» **The records**
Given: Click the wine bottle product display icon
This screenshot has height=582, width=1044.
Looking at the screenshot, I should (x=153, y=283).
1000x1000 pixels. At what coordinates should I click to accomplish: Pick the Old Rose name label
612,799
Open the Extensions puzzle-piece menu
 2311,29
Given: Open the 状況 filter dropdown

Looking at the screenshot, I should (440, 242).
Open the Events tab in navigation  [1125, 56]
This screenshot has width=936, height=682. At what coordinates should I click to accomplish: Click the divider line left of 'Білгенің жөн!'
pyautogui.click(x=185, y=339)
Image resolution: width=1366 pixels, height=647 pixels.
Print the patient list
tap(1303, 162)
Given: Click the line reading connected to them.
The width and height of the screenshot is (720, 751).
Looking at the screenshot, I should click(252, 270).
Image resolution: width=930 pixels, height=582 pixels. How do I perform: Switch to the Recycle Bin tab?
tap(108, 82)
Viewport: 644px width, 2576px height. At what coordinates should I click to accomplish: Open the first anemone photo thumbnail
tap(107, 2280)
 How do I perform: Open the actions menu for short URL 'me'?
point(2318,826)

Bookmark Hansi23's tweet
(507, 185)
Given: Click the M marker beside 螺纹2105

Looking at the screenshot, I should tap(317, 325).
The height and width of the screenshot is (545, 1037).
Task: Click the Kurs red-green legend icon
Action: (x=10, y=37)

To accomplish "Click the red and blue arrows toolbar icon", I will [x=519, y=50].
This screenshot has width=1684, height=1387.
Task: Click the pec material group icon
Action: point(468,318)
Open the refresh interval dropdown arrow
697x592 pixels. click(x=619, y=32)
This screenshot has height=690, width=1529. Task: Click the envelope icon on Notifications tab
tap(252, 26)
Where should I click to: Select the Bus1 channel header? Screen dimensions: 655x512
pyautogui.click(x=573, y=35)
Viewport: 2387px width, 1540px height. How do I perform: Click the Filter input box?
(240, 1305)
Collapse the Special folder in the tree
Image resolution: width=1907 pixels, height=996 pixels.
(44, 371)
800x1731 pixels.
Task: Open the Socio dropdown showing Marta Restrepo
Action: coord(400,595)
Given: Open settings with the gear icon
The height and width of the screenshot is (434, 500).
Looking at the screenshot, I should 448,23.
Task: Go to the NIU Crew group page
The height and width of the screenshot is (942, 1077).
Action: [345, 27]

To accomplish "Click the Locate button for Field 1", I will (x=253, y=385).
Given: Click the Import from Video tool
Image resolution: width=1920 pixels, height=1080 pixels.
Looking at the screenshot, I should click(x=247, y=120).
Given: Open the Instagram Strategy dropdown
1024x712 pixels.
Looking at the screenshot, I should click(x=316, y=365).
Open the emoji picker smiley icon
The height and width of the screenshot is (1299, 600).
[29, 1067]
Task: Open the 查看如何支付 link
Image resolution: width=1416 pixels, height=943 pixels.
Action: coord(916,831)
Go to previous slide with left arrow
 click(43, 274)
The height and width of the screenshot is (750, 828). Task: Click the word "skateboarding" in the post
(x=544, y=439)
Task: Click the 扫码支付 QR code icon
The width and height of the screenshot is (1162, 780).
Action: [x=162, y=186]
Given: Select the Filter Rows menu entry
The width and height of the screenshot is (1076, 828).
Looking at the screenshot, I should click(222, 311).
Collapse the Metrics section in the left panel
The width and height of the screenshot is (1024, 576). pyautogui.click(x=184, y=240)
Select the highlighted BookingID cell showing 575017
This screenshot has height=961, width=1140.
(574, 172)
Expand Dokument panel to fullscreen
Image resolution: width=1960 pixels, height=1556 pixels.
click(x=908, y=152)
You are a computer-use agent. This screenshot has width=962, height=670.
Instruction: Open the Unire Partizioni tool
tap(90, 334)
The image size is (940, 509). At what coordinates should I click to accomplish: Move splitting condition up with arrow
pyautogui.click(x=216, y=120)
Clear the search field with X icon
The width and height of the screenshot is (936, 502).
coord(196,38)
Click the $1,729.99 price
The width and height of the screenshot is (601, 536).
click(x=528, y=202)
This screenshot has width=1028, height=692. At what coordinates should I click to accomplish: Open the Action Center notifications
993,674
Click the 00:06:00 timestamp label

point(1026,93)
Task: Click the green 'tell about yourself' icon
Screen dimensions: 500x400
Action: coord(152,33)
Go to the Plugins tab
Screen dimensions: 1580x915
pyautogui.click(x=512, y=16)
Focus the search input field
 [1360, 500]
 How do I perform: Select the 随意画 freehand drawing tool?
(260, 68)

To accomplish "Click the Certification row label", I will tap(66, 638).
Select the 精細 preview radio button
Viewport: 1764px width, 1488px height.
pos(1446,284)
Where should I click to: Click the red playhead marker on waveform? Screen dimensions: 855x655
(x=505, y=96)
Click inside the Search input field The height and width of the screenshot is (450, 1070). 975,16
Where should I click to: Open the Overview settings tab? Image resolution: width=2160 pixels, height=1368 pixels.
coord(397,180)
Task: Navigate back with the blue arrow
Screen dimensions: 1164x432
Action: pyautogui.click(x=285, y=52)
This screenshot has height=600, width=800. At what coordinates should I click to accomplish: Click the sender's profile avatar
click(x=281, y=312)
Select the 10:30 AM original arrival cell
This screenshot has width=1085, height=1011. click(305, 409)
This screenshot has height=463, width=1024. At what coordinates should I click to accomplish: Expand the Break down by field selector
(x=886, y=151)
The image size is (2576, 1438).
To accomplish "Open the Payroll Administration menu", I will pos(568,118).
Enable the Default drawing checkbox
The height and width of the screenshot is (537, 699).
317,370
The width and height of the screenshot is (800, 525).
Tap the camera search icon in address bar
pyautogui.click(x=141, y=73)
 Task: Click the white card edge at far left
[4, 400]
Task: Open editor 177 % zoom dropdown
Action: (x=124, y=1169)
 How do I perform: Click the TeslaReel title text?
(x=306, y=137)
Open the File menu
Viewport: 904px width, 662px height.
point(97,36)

» **Work instructions**
Rewrite all of the material above, changing "Given" to "Instruction" wherever it occurs and leaving everything else unchanged.

» **Solution for this problem**
Instruction: Click the wine bottle product display icon
This screenshot has height=582, width=1044.
Looking at the screenshot, I should (x=153, y=283).
1000x1000 pixels. At what coordinates should I click to accomplish: Pick the Old Rose name label
612,799
Open the Extensions puzzle-piece menu
 2311,29
Instruction: Open the 状況 filter dropdown

Looking at the screenshot, I should (440, 242).
Open the Events tab in navigation  [1125, 56]
This screenshot has width=936, height=682. At what coordinates should I click to accomplish: Click the divider line left of 'Білгенің жөн!'
pyautogui.click(x=185, y=339)
Image resolution: width=1366 pixels, height=647 pixels.
Print the patient list
tap(1303, 162)
Instruction: Click the line reading connected to them.
The width and height of the screenshot is (720, 751).
Looking at the screenshot, I should click(252, 270).
Image resolution: width=930 pixels, height=582 pixels. How do I perform: Switch to the Recycle Bin tab?
tap(108, 82)
Viewport: 644px width, 2576px height. At what coordinates should I click to accomplish: Open the first anemone photo thumbnail
tap(107, 2280)
 How do I perform: Open the actions menu for short URL 'me'?
point(2318,826)

Bookmark Hansi23's tweet
(507, 185)
Instruction: Click the M marker beside 螺纹2105

Looking at the screenshot, I should tap(317, 325).
The height and width of the screenshot is (545, 1037).
Task: Click the Kurs red-green legend icon
Action: (x=10, y=37)

To accomplish "Click the red and blue arrows toolbar icon", I will [x=519, y=50].
This screenshot has width=1684, height=1387.
Task: Click the pec material group icon
Action: point(468,318)
Open the refresh interval dropdown arrow
697x592 pixels. click(x=619, y=32)
This screenshot has height=690, width=1529. Task: Click the envelope icon on Notifications tab
tap(252, 26)
Where should I click to: Select the Bus1 channel header? Screen dimensions: 655x512
pyautogui.click(x=573, y=35)
Viewport: 2387px width, 1540px height. How do I perform: Click the Filter input box?
(240, 1305)
Collapse the Special folder in the tree
Image resolution: width=1907 pixels, height=996 pixels.
(44, 371)
800x1731 pixels.
Task: Open the Socio dropdown showing Marta Restrepo
Action: coord(400,595)
Instruction: Open settings with the gear icon
The height and width of the screenshot is (434, 500).
Looking at the screenshot, I should 448,23.
Task: Go to the NIU Crew group page
The height and width of the screenshot is (942, 1077).
Action: [345, 27]

To accomplish "Click the Locate button for Field 1", I will (x=253, y=385).
Instruction: Click the Import from Video tool
Image resolution: width=1920 pixels, height=1080 pixels.
Looking at the screenshot, I should click(x=247, y=120).
Instruction: Open the Instagram Strategy dropdown
1024x712 pixels.
Looking at the screenshot, I should click(x=316, y=365).
Open the emoji picker smiley icon
The height and width of the screenshot is (1299, 600).
[29, 1067]
Task: Open the 查看如何支付 link
Image resolution: width=1416 pixels, height=943 pixels.
Action: coord(916,831)
Go to previous slide with left arrow
 click(43, 274)
The height and width of the screenshot is (750, 828). Task: Click the word "skateboarding" in the post
(x=544, y=439)
Task: Click the 扫码支付 QR code icon
The width and height of the screenshot is (1162, 780).
Action: [x=162, y=186]
Instruction: Select the Filter Rows menu entry
The width and height of the screenshot is (1076, 828).
Looking at the screenshot, I should click(222, 311).
Collapse the Metrics section in the left panel
The width and height of the screenshot is (1024, 576). pyautogui.click(x=184, y=240)
Select the highlighted BookingID cell showing 575017
This screenshot has height=961, width=1140.
(574, 172)
Expand Dokument panel to fullscreen
Image resolution: width=1960 pixels, height=1556 pixels.
click(x=908, y=152)
You are a computer-use agent. This screenshot has width=962, height=670.
Instruction: Open the Unire Partizioni tool
tap(90, 334)
The image size is (940, 509). At what coordinates should I click to accomplish: Move splitting condition up with arrow
pyautogui.click(x=216, y=120)
Clear the search field with X icon
The width and height of the screenshot is (936, 502).
coord(196,38)
Click the $1,729.99 price
The width and height of the screenshot is (601, 536).
click(x=528, y=202)
This screenshot has width=1028, height=692. At what coordinates should I click to accomplish: Open the Action Center notifications
993,674
Click the 00:06:00 timestamp label

point(1026,93)
Task: Click the green 'tell about yourself' icon
Screen dimensions: 500x400
Action: coord(152,33)
Go to the Plugins tab
Screen dimensions: 1580x915
pyautogui.click(x=512, y=16)
Focus the search input field
 [1360, 500]
 How do I perform: Select the 随意画 freehand drawing tool?
(260, 68)

To accomplish "Click the Certification row label", I will tap(66, 638).
Select the 精細 preview radio button
Viewport: 1764px width, 1488px height.
pos(1446,284)
Where should I click to: Click the red playhead marker on waveform? Screen dimensions: 855x655
(x=505, y=96)
Click inside the Search input field The height and width of the screenshot is (450, 1070). 975,16
Where should I click to: Open the Overview settings tab? Image resolution: width=2160 pixels, height=1368 pixels.
coord(397,180)
Task: Navigate back with the blue arrow
Screen dimensions: 1164x432
Action: pyautogui.click(x=285, y=52)
This screenshot has height=600, width=800. At what coordinates should I click to accomplish: Click the sender's profile avatar
click(x=281, y=312)
Select the 10:30 AM original arrival cell
This screenshot has width=1085, height=1011. click(305, 409)
This screenshot has height=463, width=1024. At what coordinates should I click to accomplish: Expand the Break down by field selector
(x=886, y=151)
The image size is (2576, 1438).
To accomplish "Open the Payroll Administration menu", I will pos(568,118).
Enable the Default drawing checkbox
The height and width of the screenshot is (537, 699).
317,370
The width and height of the screenshot is (800, 525).
Tap the camera search icon in address bar
pyautogui.click(x=141, y=73)
 Task: Click the white card edge at far left
[4, 400]
Task: Open editor 177 % zoom dropdown
Action: (x=124, y=1169)
 How do I perform: Click the TeslaReel title text?
(x=306, y=137)
Open the File menu
Viewport: 904px width, 662px height.
point(97,36)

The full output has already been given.